La mer, le ciel et la finitude saisis par le crayon et la plume d’un artiste

A travers un recueil de textes et de dessins au fusain, entre cendres et lumière, Laurent Wolf, ancien chroniqueur du «Temps», rend hommage à une très vieille dame. A voir et à lire en exposition ou en livre

Avant de devenir le critique d’art et le chroniqueur dont se souviennent les lecteurs du Temps, Laurent Wolf a exercé le métier de peintre. La crise du marché de l’art à la fin des années 1980 l’a fait se tourner vers le journalisme, d’abord à la rubrique sportive du Nouveau Quotidien, puis dans le domaine culturel. Sociologue de formation, il a également publié une trilogie, Vie et mort du tableau 1 et 2, et Avant le tableau (Klincksieck, 2004 et 2005). Mais la condition d’artiste ne s’abandonne pas si facilement. Laurent Wolf est revenu à la pratique artistique par le dessin. Deux expositions à la Galerie Ditesheim et Maffei Fine Art à Neuchâtel ont témoigné de ce retour en 2012 et 2017 et maintenant, ce sont cinq fusains qui sont publiés dans un bel ouvrage, mis en regard de cinq textes, Sommeil de jour. On peut les voir à la galerie, avec d’autres œuvres, jusqu’au 20 juillet.

Cendres et scintillements

Quatre de ces textes se lisent comme un «tombeau», affectueux et léger, pour une très vieille dame. On l’apprend par petites touches, c’est elle qui dort de jour – «peau sur les os et souffle court». Elle ne fêtera pas l’anniversaire de ses 104 ans mais jusqu’au bout sa curiosité reste éveillée.

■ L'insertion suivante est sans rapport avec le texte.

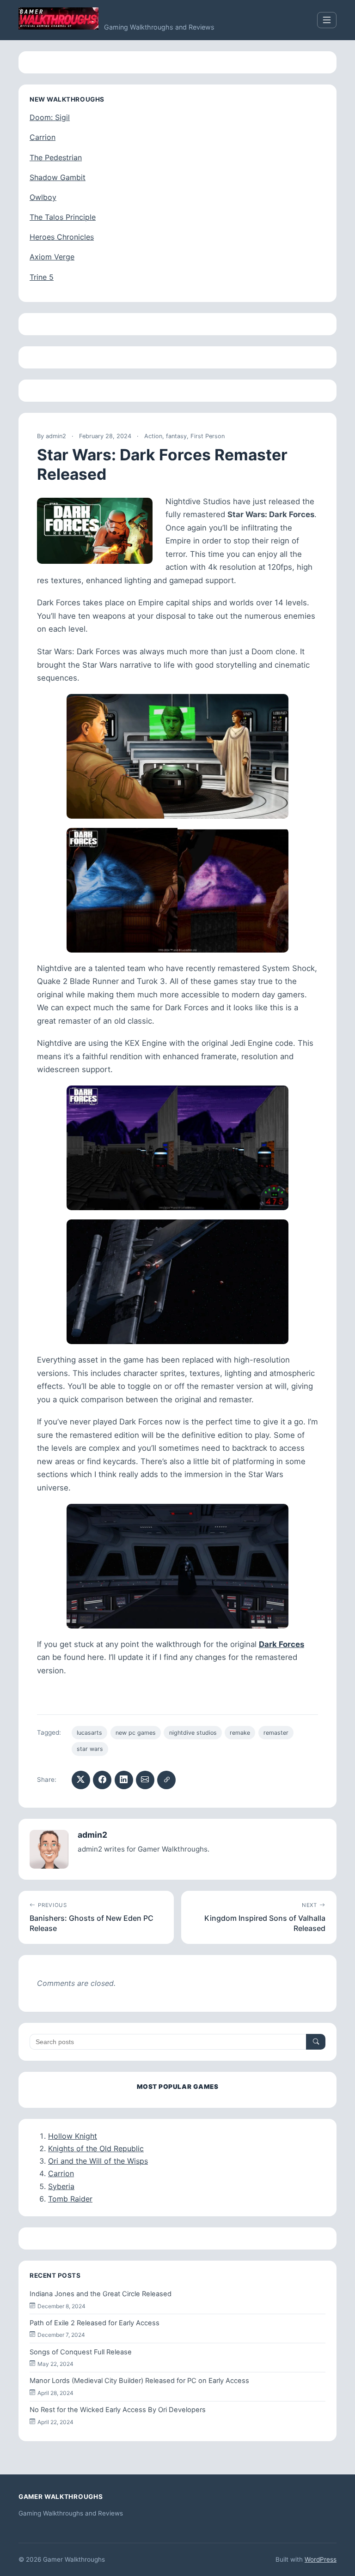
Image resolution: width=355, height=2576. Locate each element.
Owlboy (43, 197)
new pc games (136, 1732)
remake (240, 1732)
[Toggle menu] (327, 20)
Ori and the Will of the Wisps (98, 2161)
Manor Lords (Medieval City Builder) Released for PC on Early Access (139, 2381)
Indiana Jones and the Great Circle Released (100, 2294)
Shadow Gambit (58, 177)
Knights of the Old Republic (96, 2148)
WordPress (321, 2559)
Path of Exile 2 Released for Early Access (94, 2323)
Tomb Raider (70, 2198)
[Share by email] (145, 1780)
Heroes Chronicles (62, 236)
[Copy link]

Quelqu’un, à son chevet, lui lit L’Ordre du jour d’Eric Vuillard. Elle en est contente: elle aime apprendre. Plus tard, sur un autre continent, le narrateur entend encore sa voix. «Les âmes résident dans la mémoire des vivants et continuent la conversation», pense-t-il. «C’est fou le nombre de choses qu’on peut apprendre», se réjouissait-elle souvent. Sa présence friable est au centre du tableau, mais la lumière porte sur des détails: un café où elle aimait se rendre, un inconnu au panama blanc qui commande une tartine, des empreintes de chien dans la neige, des caramels ratés, son dernier regret. Revient aussi, ineffaçable, la mémoire des camps où ont disparu ses beaux-parents et cette question: «Comment ai-je pu être heureuse pendant ces moments terribles?»

Ecrire pour créer un petit monde, ou pour rien

Elle vivait au bord de l’océan. Le ciel et l’eau où ses cendres ont été dispersées offrent au fusain de Laurent Wolf les infinies variations de la lumière. A l’horizon, la ligne des falaises et des collines sépare la masse étale des flots des vibrations célestes. Parfois, la mer est vue du ciel, creusée de vagues, hachée par une averse. La main de l’artiste, avec une discipline et une patience de moine copiste, saisit en signes microscopiques les scintillements, «les lumières pâles de la côte normande», l’obscurité et l’apaisement.

Dans le premier des cinq textes, le regard s’attache sur un homme, assis dans la rue. Muni d’un crayon gris, il s’active sur les pages d’un grand cahier qu’il remplit de signes dépourvus de sens. Quand il a rempli tout l’espace, il récrit par-dessus au stylo-bille bleu. Ce palimpseste ressemble à la démarche de l’artiste: «Dessiner, écrire, couvrir la page blanche sans relâche pour créer un petit monde, ou pour rien.»


«Sommeil de jour». Ditesheim & Maffei Fine Art. Cinq dessins au fusain, 44,5 x 62 cm et cinq textes.